Оп! И мне сейчас достанется — печь-то я не подкинул! Рысью-рысью-рысью! Выскочил на крыльцо, скользнул с огород, к бане. Возле бани стояла тетя Надя, все пыталась застегнуть халат, но, то та пуговка расстегивалась, то — эта. Грустная такая…

— Тетя Надя! — дождавшись пока она поднимет голову, — ты же знаешь, актриса есть такая — Фаина Раневская?

— Ну, знаю, и что? — совсем что-то загрустила моя любимая тетка!

— Так вот… говорят, что есть у этой Фаины хорошие такие присказки… Советует она, что «хрен, положенный на мнение окружающих, обеспечивает долгую, спокойную и счастливую жизнь». Вот как-то так!

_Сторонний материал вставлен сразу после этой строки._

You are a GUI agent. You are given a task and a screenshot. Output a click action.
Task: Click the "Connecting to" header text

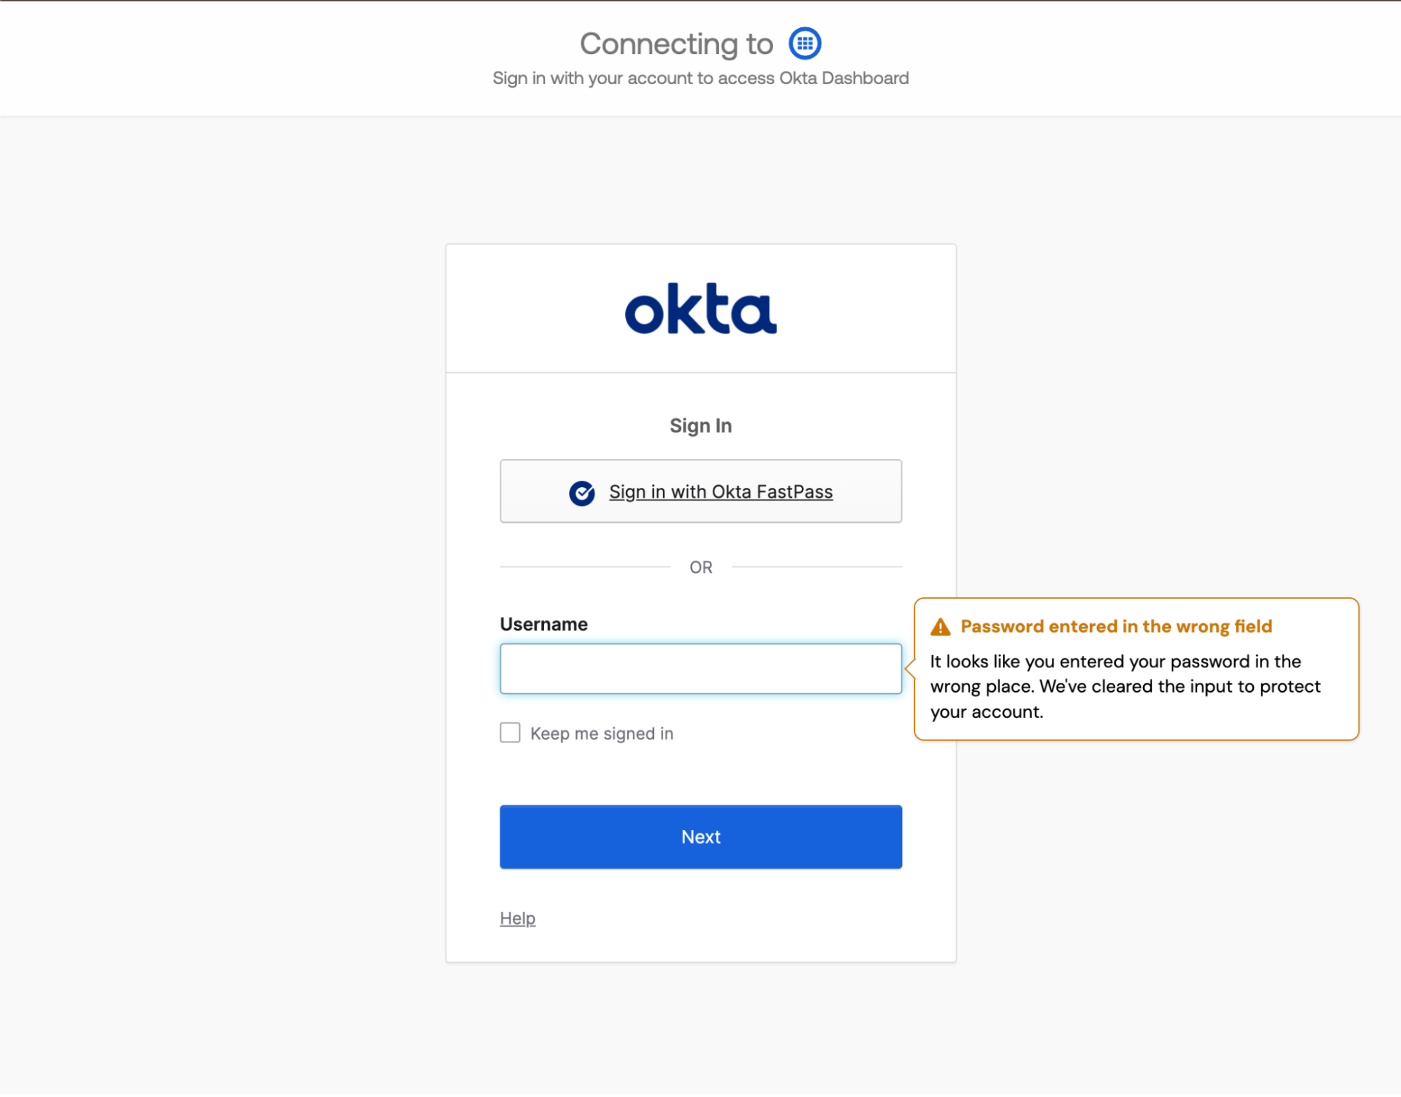tap(676, 43)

Тетка хмыкнула и посмотрела на меня уже веселее. Сбоку тоже тихо засмеялись. Повернул голову и увидел улыбающуюся Галину, она стояла спиной к ограде и тоже вовсю пыталась застегнуть верх комбинезона. Получалось тоже — не очень, проглядывало тело.

— Видишь, как мы расслабились! Я тоже — растелешилась!

Я снова повернулся к Наде:

— Или вот еще! — я подошел к ней и взял ее за руку, — вот так подними правую руку, резко опусти и громко скажи — «Пошли вы все на хрен!».

Тетка засмеялась:

— Нет, Юрка — это уже лишнее! Как же можно мамку с теткой на хрен отправлять! Нехорошо это!